» WHAT IS BEING ASKED
In the records below, find the line containing "Task: Open the instructions link next to Debt" and print it and every line after it exactly, through the end. Skip pictures.

========

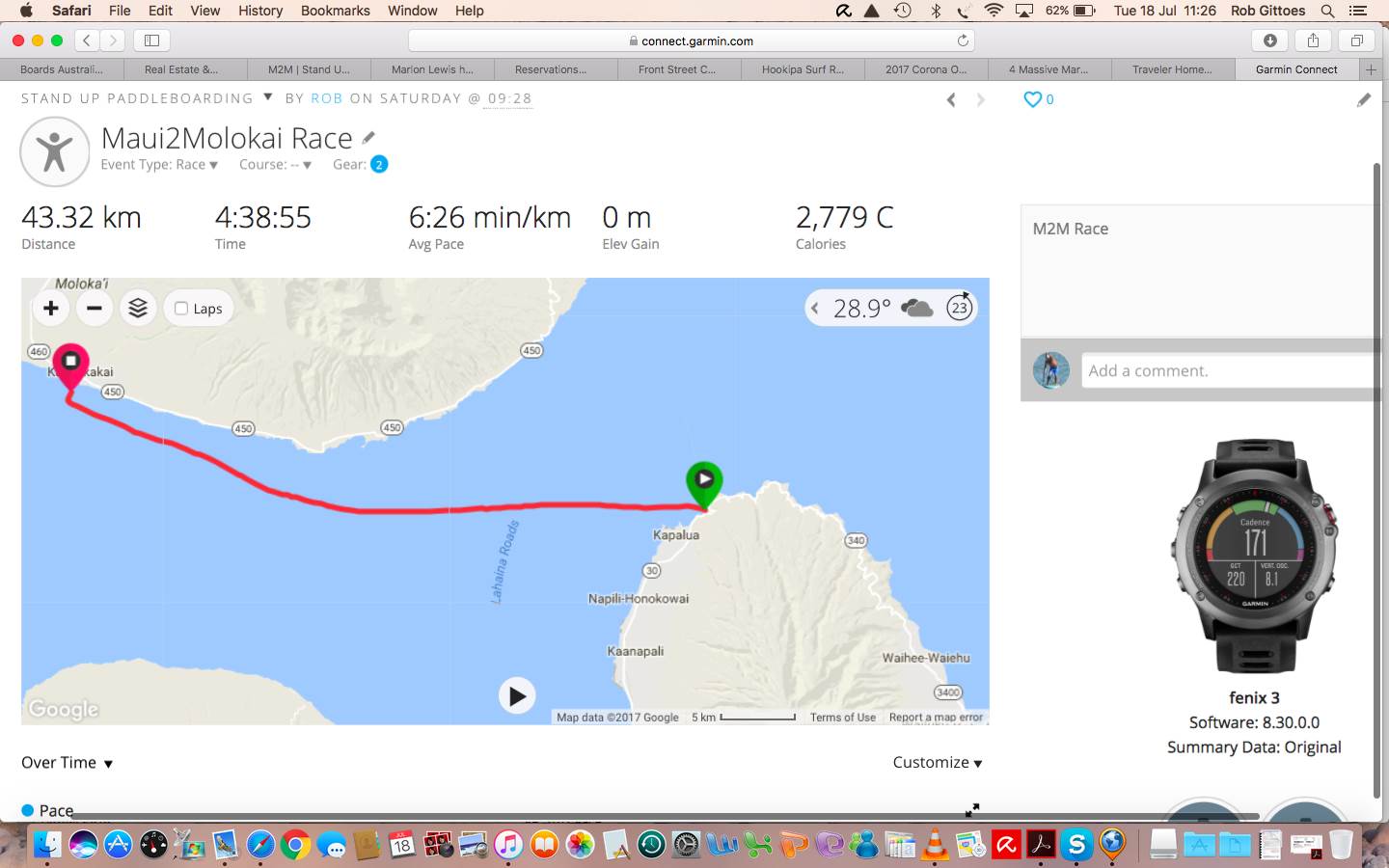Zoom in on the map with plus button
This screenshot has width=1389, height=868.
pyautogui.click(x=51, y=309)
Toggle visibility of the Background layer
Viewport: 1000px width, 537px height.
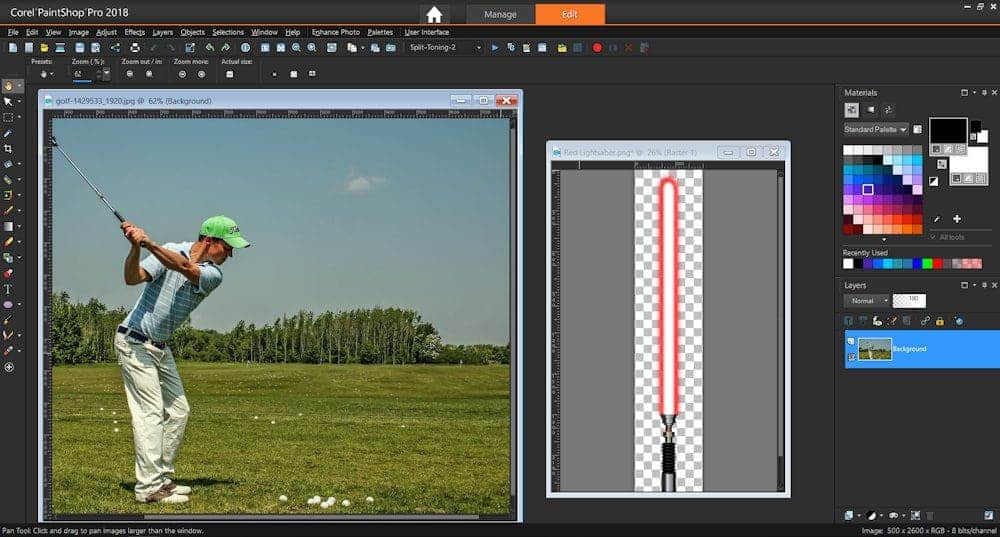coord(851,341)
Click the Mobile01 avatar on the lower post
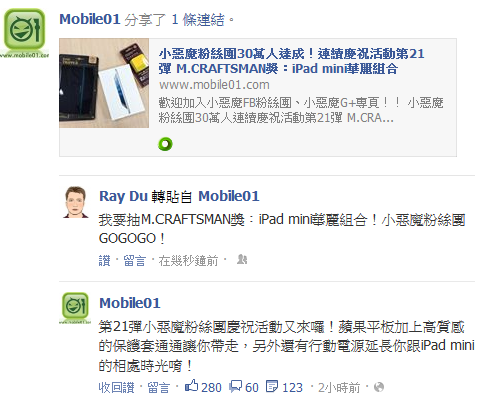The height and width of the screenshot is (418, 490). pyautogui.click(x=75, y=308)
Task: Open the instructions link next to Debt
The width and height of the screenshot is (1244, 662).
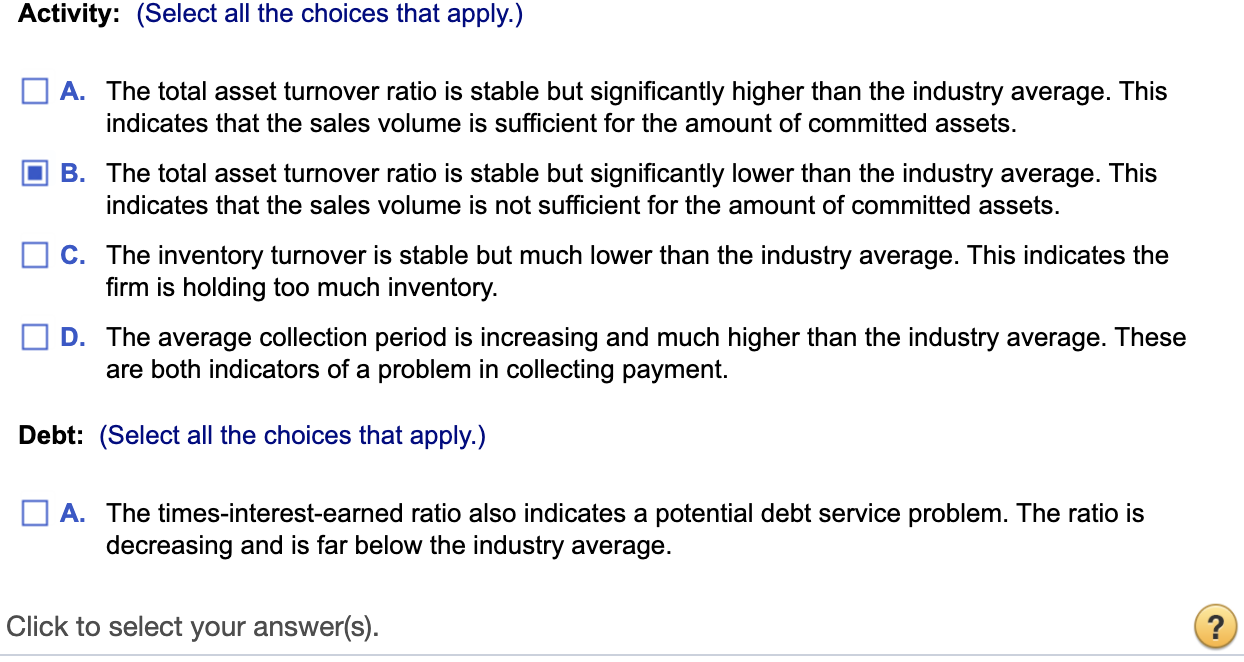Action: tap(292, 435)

========

» THE ANSWER
Task: Open the instructions link next to Debt
The width and height of the screenshot is (1244, 662).
Action: tap(292, 435)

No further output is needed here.